Perhaps the most heavy and laborious work of the farm in the section of the State of which I write is fence-building. But it is not unproductive labor, as in the South or West, for the fence is of stone, and the capacity of the soil for grass or grain is, of course, increased by its construction. It is killing two birds with one stone: a fence is had, the best in the world, while the available area of the field is enlarged. In fact, if there are ever sermons in stones, it is when they are built into a stone wall, — turning your hindrances into helps, shielding your crops behind the obstacles to your husbandry, making the enemies of the plow stand guard over its products. This is the kind of farming worth imitating. A stone wall with a good rock bottom will stand as long as a man lasts. Its only enemy is the frost, and it works so gently that it is not till after many years that its effect is perceptible. An old farmer will walk with you through his fields and say, “This wall I built at such and such a time, or the first year I came on the farm, or when I owned such and such a span of horses,” indicating a period thirty, forty, or fifty years back. “This other, we built the summer so and so worked for me,” and he relates some incident, or mishap, or comical adventures that the memory calls up. Every line of fence has a history; the mark of his plow or his crowbar is upon the stones; the sweat of his early manhood put them in place; in fact, the long black line covered with lichens and in places tottering to the fall revives long-gone scenes and events in the life of the farm.

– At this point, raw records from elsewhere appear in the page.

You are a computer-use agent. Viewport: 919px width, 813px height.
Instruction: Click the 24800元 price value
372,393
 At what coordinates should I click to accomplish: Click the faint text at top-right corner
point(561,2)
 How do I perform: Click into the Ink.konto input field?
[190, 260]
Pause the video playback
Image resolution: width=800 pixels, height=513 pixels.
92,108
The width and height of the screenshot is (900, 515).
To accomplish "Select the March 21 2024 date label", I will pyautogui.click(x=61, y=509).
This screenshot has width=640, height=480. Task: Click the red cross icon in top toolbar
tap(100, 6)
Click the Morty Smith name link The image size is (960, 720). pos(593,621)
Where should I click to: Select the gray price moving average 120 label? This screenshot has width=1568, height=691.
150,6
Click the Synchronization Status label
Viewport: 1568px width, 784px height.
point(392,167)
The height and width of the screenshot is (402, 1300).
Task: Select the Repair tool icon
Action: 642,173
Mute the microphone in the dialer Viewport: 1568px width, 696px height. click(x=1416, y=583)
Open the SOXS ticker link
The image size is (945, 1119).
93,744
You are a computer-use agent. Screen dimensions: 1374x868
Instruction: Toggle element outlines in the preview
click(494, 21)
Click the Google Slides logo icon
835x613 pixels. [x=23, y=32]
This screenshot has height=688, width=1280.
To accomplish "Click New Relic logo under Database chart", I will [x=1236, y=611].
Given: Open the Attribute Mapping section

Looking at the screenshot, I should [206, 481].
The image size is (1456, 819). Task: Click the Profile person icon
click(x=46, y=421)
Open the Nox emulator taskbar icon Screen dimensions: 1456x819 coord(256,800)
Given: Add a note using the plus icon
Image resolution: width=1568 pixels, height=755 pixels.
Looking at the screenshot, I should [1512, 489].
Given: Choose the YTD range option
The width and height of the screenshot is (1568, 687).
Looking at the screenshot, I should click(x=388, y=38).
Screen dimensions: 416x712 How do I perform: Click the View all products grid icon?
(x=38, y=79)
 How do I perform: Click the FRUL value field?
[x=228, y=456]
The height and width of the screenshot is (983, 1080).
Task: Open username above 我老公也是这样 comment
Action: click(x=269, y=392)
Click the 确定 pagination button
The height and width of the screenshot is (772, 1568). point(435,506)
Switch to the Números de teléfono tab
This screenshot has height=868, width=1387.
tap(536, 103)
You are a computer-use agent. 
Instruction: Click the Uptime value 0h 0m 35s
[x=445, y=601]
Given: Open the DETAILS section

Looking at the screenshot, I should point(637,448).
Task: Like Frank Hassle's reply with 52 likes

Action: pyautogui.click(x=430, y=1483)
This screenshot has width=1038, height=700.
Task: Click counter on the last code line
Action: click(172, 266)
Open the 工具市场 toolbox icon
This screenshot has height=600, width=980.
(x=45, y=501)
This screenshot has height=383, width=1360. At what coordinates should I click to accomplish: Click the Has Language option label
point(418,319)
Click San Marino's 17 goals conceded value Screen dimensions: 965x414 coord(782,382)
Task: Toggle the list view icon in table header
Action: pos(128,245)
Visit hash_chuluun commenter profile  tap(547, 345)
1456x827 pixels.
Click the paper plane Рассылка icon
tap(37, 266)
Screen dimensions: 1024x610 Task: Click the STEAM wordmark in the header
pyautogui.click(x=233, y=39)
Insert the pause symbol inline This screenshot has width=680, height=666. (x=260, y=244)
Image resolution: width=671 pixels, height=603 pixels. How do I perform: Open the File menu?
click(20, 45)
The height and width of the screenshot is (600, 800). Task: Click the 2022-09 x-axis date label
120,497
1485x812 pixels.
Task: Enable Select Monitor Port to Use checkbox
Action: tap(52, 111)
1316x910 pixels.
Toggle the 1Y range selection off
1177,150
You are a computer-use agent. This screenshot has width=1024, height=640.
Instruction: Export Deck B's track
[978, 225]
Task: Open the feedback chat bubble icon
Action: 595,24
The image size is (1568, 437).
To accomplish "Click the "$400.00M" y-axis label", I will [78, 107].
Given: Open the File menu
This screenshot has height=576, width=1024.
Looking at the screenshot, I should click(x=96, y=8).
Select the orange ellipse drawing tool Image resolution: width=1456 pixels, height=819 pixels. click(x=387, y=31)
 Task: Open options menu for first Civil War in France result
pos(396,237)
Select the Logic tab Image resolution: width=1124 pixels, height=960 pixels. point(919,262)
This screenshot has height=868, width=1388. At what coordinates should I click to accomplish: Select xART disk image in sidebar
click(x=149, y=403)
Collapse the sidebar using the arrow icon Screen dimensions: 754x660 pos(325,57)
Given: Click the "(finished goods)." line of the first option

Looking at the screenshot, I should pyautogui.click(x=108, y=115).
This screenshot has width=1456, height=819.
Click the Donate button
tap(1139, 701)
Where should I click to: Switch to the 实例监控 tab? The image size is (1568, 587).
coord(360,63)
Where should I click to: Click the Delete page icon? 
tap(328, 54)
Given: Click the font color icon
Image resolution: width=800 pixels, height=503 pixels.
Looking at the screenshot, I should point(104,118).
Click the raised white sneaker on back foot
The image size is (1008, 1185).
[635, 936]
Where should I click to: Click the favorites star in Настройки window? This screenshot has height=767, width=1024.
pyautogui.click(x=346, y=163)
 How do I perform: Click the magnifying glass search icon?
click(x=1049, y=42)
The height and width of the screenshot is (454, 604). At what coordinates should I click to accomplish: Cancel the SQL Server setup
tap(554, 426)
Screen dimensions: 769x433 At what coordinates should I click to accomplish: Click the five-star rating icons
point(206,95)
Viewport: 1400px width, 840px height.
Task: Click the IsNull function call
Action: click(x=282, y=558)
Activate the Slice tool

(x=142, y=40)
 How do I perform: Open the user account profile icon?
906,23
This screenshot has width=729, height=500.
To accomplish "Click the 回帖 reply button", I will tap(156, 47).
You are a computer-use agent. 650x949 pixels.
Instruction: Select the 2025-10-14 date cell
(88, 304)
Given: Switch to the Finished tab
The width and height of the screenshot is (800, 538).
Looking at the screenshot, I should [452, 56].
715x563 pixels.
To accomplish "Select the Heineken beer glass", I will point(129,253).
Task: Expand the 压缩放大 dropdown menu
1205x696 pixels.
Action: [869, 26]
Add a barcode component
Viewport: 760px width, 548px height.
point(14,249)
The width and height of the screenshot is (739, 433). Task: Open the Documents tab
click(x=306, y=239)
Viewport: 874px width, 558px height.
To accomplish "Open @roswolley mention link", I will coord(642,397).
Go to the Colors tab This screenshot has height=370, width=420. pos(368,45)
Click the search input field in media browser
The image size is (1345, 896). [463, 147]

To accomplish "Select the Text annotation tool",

The time for fence-building is usually between seed-time and harvest, May and June; or in the fall after the crops are gathered. The work has its picturesque features, — the prying of rocks; supple forms climbing or swinging from the end of the great levers, or the blasting of the rocks with powder; the hauling of them into position with oxen or horses, or with both; the picking of the stone from the greensward; the bending, athletic form of the wall-layers; the snug new fence creeping slowly up the hill or across the field, absorbing the windrow of loose stones; and, when the work is done, much ground reclaimed to the plow and the grass, and a strong barrier erected.

It is a common complaint that the farm and farm life are not appreciated by our people. We long for the more elegant pursuits, or the ways and fashions of the town. But the farmer has the most sane and natural occupation, and ought to find life sweeter, if less highly seasoned, than any other.

He alone, strictly speaking, has a home. How can a man take root and thrive without land? He writes his history upon his field. How many ties, how many resources, he has, — his friendships with his cattle, his team, his dog, his trees, the satisfaction in his growing crops, in his improved fields; his intimacy with nature, with bird and beast, and with the quickening elemental forces; his cooperations with the cloud, the sun, the seasons, heat, wind, rain, frost! Nothing will take the various social distempers which the city and artificial life breed out of a man like farming, like direct and loving contact with the soil. It draws out the poison. It humbles him, teaches him patience and reverence, and restores the proper tone to his system.

Cling to the farm, make much of it, put yourself into it, bestow your heart and your brain upon it, so that it shall savor of you and radiate your virtue after your day's work is done!


“Be thou diligent to know the state of thy flocks, and look well to thy herds.
“For riches are not forever; and doth the crown endure to every generation
“The hay appeareth, and the tender grass showeth itself, and herbs of the mountains are gathered.
“The lambs are for thy clothing, and the goats are the price of the field.
“And thou shalt have goat's milk enough for thy food, for the food of thy household, and for the maintenance for thy maidens.”